──────── ROWS ────────

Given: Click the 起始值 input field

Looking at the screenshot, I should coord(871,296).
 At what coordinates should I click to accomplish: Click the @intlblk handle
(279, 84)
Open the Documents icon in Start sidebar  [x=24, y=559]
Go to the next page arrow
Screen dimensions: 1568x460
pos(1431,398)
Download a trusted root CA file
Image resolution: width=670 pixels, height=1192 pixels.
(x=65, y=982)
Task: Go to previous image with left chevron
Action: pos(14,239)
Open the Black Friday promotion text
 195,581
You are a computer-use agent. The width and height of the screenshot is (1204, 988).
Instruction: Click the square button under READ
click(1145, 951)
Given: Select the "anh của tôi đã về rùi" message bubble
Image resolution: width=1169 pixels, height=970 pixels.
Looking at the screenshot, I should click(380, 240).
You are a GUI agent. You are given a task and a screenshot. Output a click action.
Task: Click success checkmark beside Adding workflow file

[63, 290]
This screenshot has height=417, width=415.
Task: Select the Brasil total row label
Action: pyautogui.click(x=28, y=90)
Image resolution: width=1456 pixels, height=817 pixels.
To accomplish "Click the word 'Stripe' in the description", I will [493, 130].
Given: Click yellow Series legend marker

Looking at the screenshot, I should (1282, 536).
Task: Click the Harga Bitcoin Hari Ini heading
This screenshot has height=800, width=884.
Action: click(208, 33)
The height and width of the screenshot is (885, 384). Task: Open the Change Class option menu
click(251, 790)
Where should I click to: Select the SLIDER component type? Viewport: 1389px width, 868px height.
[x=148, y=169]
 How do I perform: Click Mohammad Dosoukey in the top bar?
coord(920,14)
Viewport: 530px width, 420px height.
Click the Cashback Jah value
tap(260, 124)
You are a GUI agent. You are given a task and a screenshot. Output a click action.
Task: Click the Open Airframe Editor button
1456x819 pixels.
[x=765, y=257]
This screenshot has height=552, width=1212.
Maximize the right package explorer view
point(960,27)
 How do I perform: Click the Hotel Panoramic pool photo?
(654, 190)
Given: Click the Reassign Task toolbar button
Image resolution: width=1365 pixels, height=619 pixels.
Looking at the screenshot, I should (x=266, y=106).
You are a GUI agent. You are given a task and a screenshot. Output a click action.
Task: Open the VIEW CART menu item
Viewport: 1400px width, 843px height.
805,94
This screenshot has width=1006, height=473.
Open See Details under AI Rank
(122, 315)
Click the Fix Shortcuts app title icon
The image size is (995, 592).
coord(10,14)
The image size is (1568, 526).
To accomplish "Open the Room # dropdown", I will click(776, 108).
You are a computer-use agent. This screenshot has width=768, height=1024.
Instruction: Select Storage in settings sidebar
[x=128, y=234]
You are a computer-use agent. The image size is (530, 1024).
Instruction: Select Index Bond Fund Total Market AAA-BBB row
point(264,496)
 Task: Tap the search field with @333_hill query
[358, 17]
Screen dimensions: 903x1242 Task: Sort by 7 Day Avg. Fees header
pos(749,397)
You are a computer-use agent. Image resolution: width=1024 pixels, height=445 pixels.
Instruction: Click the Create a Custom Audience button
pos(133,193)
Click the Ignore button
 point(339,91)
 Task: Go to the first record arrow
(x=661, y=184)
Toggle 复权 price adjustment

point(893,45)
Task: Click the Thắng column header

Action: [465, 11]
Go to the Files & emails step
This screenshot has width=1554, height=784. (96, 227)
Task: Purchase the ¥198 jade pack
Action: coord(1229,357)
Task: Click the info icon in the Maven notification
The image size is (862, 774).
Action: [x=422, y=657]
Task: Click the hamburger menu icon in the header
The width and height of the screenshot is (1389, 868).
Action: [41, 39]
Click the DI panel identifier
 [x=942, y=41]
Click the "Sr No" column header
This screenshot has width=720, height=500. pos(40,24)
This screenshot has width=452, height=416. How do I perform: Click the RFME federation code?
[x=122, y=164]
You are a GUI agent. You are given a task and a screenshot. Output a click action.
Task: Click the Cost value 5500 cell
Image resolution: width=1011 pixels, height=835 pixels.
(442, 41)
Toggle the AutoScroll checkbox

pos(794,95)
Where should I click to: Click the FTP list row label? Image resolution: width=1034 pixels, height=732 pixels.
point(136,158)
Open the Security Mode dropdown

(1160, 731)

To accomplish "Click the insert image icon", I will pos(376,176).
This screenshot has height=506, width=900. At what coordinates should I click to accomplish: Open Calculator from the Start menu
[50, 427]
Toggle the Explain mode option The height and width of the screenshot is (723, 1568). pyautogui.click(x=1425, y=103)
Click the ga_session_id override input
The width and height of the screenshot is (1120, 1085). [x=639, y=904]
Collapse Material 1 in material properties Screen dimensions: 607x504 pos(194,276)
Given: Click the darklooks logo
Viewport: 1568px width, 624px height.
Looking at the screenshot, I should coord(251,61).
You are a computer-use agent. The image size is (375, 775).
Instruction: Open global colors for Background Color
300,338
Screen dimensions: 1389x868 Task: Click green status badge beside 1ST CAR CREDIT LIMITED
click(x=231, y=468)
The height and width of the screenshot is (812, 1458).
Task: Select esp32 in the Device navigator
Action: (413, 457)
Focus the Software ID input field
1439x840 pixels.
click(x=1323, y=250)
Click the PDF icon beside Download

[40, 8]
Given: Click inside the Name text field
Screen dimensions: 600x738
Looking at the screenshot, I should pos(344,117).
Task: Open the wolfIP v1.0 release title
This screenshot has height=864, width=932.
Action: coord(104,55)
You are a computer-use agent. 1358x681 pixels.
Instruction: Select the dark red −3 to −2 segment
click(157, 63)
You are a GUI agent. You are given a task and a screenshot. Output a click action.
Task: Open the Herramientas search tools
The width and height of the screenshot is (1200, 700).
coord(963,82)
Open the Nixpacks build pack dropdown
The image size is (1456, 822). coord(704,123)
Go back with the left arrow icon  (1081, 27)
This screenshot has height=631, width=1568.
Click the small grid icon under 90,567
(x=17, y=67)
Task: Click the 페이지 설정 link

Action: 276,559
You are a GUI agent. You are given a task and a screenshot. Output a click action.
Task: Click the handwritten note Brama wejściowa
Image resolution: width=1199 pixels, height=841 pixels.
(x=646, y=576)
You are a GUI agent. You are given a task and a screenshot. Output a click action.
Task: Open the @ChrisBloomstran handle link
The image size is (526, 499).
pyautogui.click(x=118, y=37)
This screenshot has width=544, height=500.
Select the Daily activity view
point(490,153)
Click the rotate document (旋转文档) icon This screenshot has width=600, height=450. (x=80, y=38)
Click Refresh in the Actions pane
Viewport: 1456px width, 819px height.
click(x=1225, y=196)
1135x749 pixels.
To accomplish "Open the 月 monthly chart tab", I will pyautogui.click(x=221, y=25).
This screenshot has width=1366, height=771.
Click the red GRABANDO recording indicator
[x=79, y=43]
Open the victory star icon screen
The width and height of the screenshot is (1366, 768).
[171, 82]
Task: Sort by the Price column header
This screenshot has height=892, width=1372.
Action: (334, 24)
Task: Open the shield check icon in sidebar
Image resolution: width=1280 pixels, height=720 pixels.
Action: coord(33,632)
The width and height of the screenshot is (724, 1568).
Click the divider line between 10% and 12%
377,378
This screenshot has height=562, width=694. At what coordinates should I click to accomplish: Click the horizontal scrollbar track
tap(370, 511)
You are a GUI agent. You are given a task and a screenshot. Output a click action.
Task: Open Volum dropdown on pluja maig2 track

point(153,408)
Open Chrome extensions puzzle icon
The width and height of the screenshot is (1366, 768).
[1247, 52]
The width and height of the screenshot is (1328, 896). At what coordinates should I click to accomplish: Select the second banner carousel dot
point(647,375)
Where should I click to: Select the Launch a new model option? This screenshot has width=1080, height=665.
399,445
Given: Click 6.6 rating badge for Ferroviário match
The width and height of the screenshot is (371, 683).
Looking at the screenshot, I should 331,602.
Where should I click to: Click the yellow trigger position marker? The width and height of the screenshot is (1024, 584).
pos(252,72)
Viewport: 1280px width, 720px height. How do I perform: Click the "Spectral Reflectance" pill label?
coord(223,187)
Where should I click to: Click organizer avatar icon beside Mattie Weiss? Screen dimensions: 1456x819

────────

■ WORK INSTRUCTIONS
Retype the lines above word for word, starting with the line containing "Open the Documents" and ending with the line containing "click(1145, 951)", both included.

■ RESULT OF THE EXERCISE
Open the Documents icon in Start sidebar  [x=24, y=559]
Go to the next page arrow
Screen dimensions: 1568x460
pos(1431,398)
Download a trusted root CA file
Image resolution: width=670 pixels, height=1192 pixels.
(x=65, y=982)
Task: Go to previous image with left chevron
Action: pos(14,239)
Open the Black Friday promotion text
 195,581
You are a computer-use agent. The width and height of the screenshot is (1204, 988).
Instruction: Click the square button under READ
click(1145, 951)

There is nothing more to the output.